Brasil vence o Rainbow Six Invitational, domina o competitivo e mira o futuro
O Rainbow Six Invitational 2026, principal torneio do shooter da Ubisoft, chegou ao fim neste domingo (15), em Paris, após a disputa entre a brasileira FaZe Clan e a europeia Team Secret, que terminou com 3 a 1 os brasileiros. Campeão em 2024 e também em 2025, o país defendeu o tricampeonato e segue como um dos grandes destaques do cenário mundial do FPS. O sucesso das equipes brasileiras não só movimenta cifras e atrai investimentos para o game no país, como também desperta o interesse de cada vez mais jovens em ascender ao competitivo e se tornarem pro players de R6.

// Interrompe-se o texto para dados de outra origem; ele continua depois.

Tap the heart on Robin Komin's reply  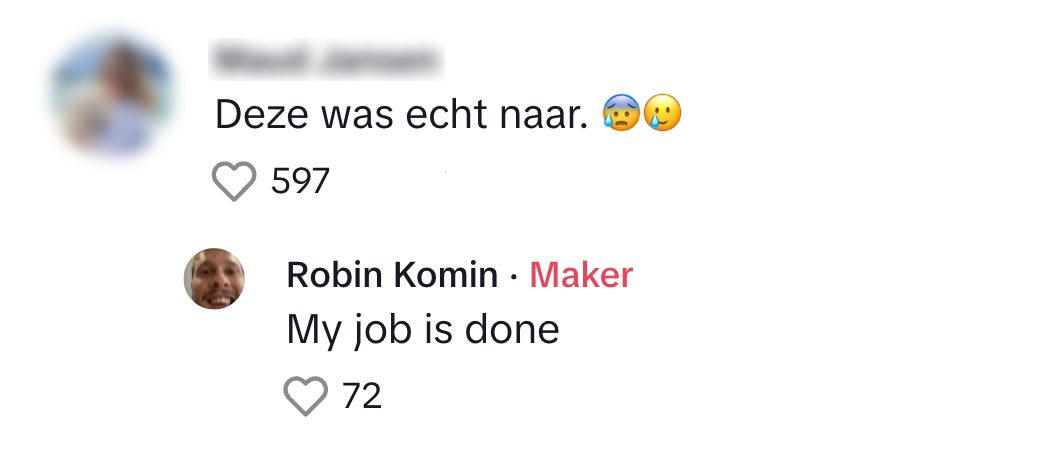(x=306, y=396)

A convite da Ubisoft, o TechTudo esteve em Paris para acompanhar o Six Invitational e conversou com Leandro “Montoya” Estevam, diretor de esports da Ubisoft para a América Latina, Sebastien Ratto, diretor do competitivo do game e Ivan Roichman, manager da FaZe Clan. Eles falaram sobre o momento atual do cenário e as perspectivas para o futuro dos esports de Rainbow Six. A seguir, entenda como o Brasil chegou a esse patamar e o que esperar do futuro.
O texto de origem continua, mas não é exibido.